There appear to be two explanations.

In Scotland, it is expected that you will be prepared to hit your shot immediately when it is your turn to play. This means that once you hit, you go to your ball watching behind you to ensure you are not interfering with another player’s next stroke or running the risk of a wayward Pro V1 ball making a dimple on your rear. By the time it’s your turn to play, you’ve determined yardage, selected a club and decided exactly how you want to play the shot. I don’t see this much in the U.S., but I’m convinced it reduces the time for a round by 15 to 30 minutes without negatively affecting the quality of play or the enjoyment of the experience. Even great golfers in major competitions can play at pace. At this year’s 119th BMW Philadelphia Amateur, finalists Jeff Osberg and Jeremy Wall, amazingly talented golfers, played each round of the Final in just more than three hours.

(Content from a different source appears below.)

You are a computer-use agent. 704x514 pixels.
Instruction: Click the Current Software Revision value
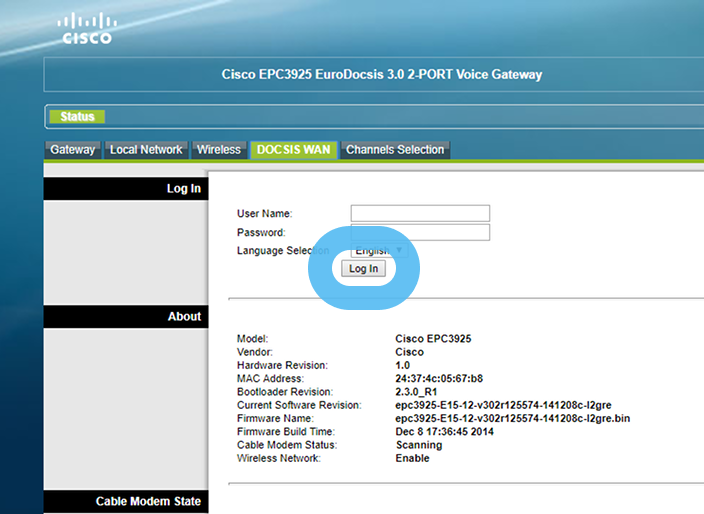(x=503, y=405)
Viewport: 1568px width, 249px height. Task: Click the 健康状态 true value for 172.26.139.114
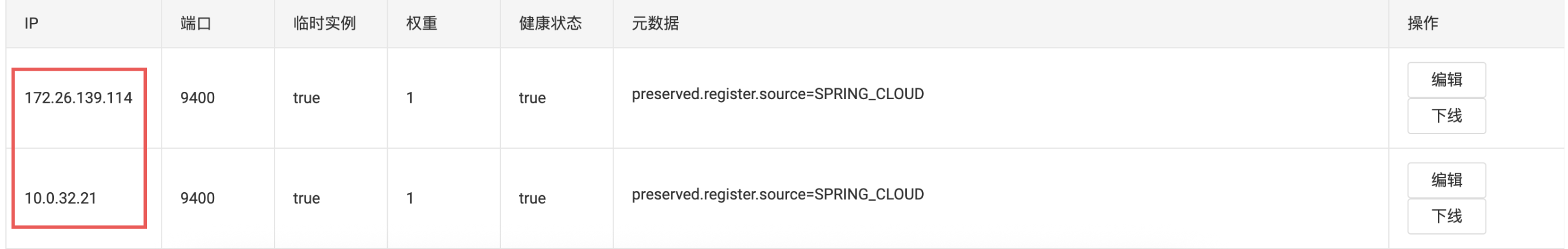531,98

Another factor in pace of play is that the Scots and Irish love different types of competition. Stableford scoring is very common with players picking up on a hole when a point is no longer possible. For some reason a Stableford score of “0” on a hole seems much less catastrophic than an “X” on a card. On our second day at Prestwick, all the early groups were playing foursomes. Here in the U.S., we don’t like to play alternate shot despite its popularity in the Ryder Cup (I must note that my playing partner Russ Ball visibly blanched at the thought of having to play his shots from the heather and gorse areas and pot bunkers where my balls usually come to rest.). Those foursome groups at Prestwick and elsewhere frequently finish 18 holes in two hours.

With all the research indicating that pace of play is a major factor negatively affecting the growth of the game, why not try some of these Scottish and Irish practices and formats?

A second observation from my trip was that the greens fees, when accompanied by a member, were exceptionally reasonable. I had actually noticed this in the past at the two clubs where I belong in Scotland and Ireland. The reason is very simple. Virtually every course in Scotland is a member’s course, but they are all also open to the public without any introduction by a member. There are, of course, large blocks of time reserved only for members, but there are also plenty of time blocks for visitors. The visitor’s fees are steep but not outrageous. The members are perfectly fine with having many visitors as this subsidy from guests keeps their costs at a lower rate.

GAP clubs should consider more visitor access as a way to improve economics.

There was one final observation. Apparently, the Scots don’t only drink Scotch (or whiskey as they would say). At Prestwick, I was introduced to a digestive called Kummel. Kummel tastes a little like aquavit so it’s much like drinking alcohol laced rye bread. Kummel is so popular at Prestwick that the club goes through 25 to 30 bottles a week during the summer. Kummel is said to steel the nerves and calm any anxiety on the first tee. Speaking from personal experience, I can say that while that may work for the Scots, it didn’t for me, although after a shot of Kummel, my duck hook actually looked straight to me. Hope your shots this summer are straight and long in reality.

T. Quinn Spitzer, Jr.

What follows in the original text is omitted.